Aggregate Knowledge has recently launched the same solution for their clients. The product is called Pique, and it is now the feature product of Aggregate Knowledge homepage. The product is defined as “discovery advertising”. Pique targets retailers and major media Websites. It offers advertisers the opportunity to leverage Aggregate Knowledge’s network and technology to increase attention and traffic to their own items.

This is the most brilliant form of advertising for users, publishers and advertisers alike. Users get to find the content they are looking for; publishers get another page view per click through the recommendation widget, or a small ad revenue to compensate for the lost visit; and advertisers get a finely tuned ad server that guarantees a well-rounded ROI on ad spendings.

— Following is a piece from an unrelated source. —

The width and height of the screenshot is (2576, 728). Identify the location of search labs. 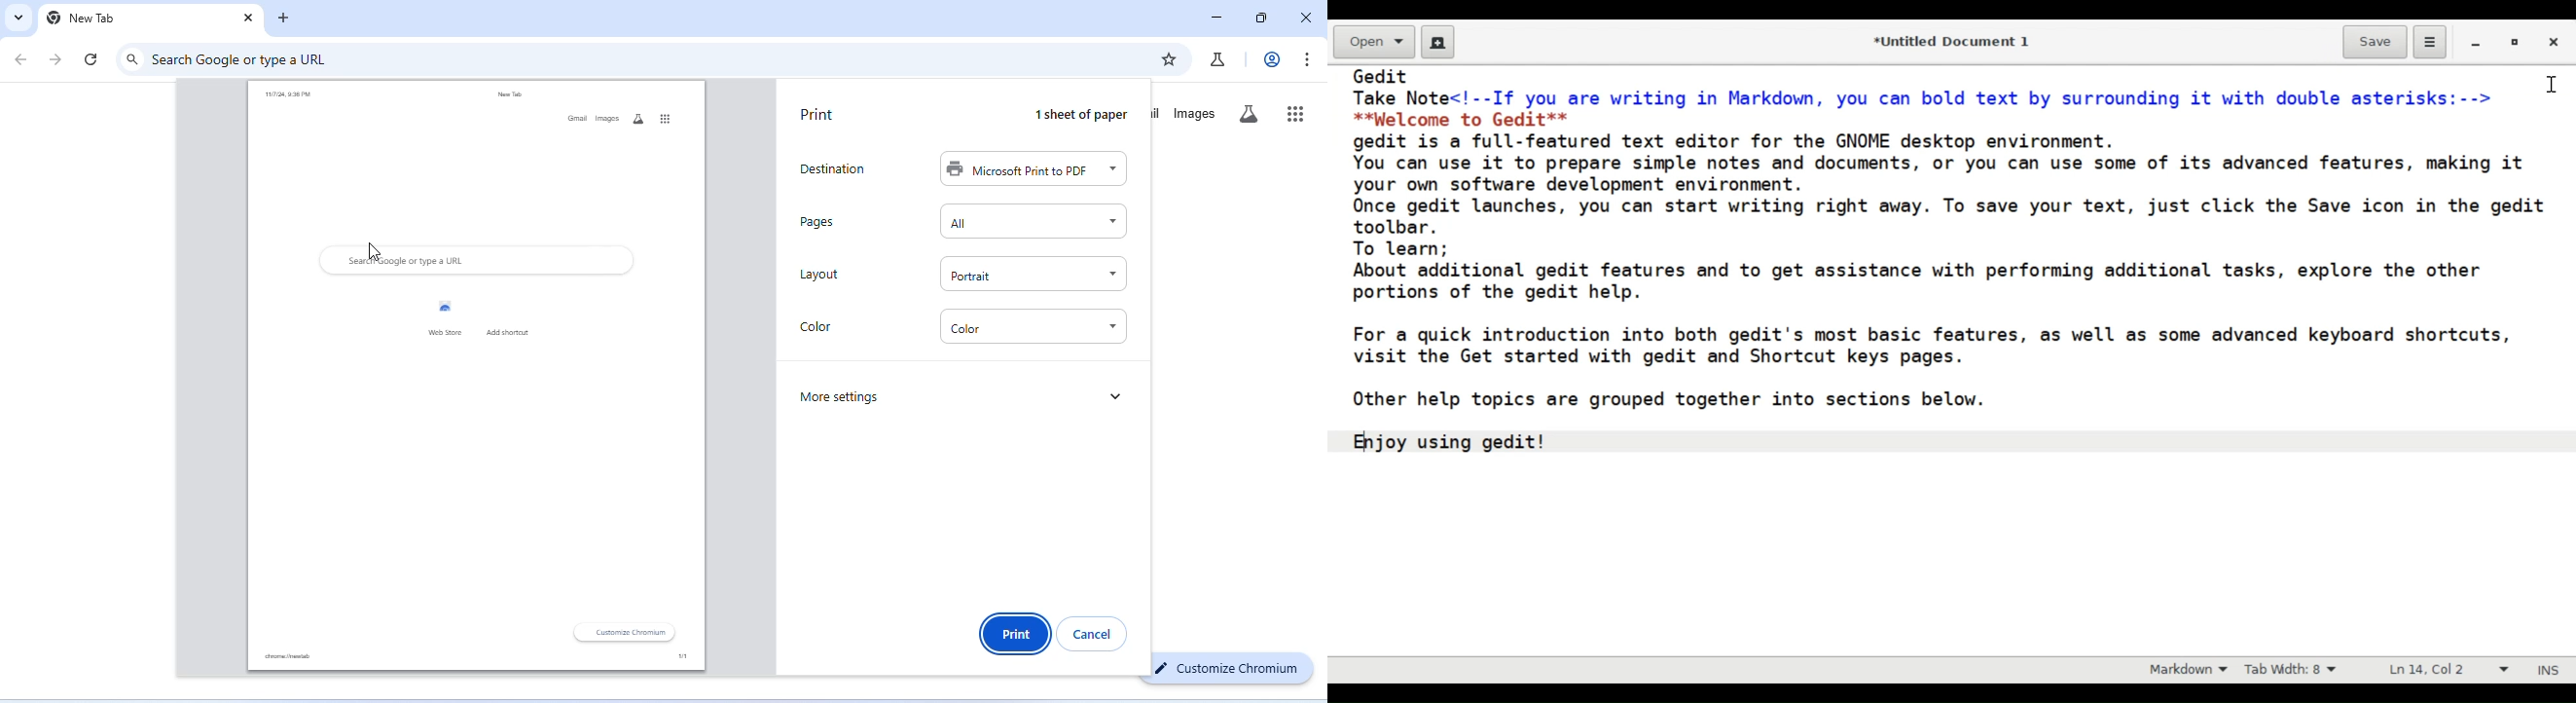
(1253, 116).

Should advertisers go along with Pique or Criteo for their marketing needs (I hear both in the back)? Having a robust technological platform certainly is a key criteria of success for recommendation engines. The size of the network matters too: Aggregate Knowledge has a network of about 100 Websites; Criteo has about 4,000. However, Criteo works with small publishers (bloggers), and Aggregate Knowledge doesn’t.

Aggregate Knowledge ultimate’s strength is its development efforts in the mobile device arena. Mobile devices are carry-ons with small interfaces. The lack of room on the screen requires that navigation be crystal clear, and that the information be accessible. It’s always easier to retrieve an information from a system that knows what you want. The technology that Aggregate Knowledge is developing is playing a key-role in the assimilation of mobile devices into our daily lives.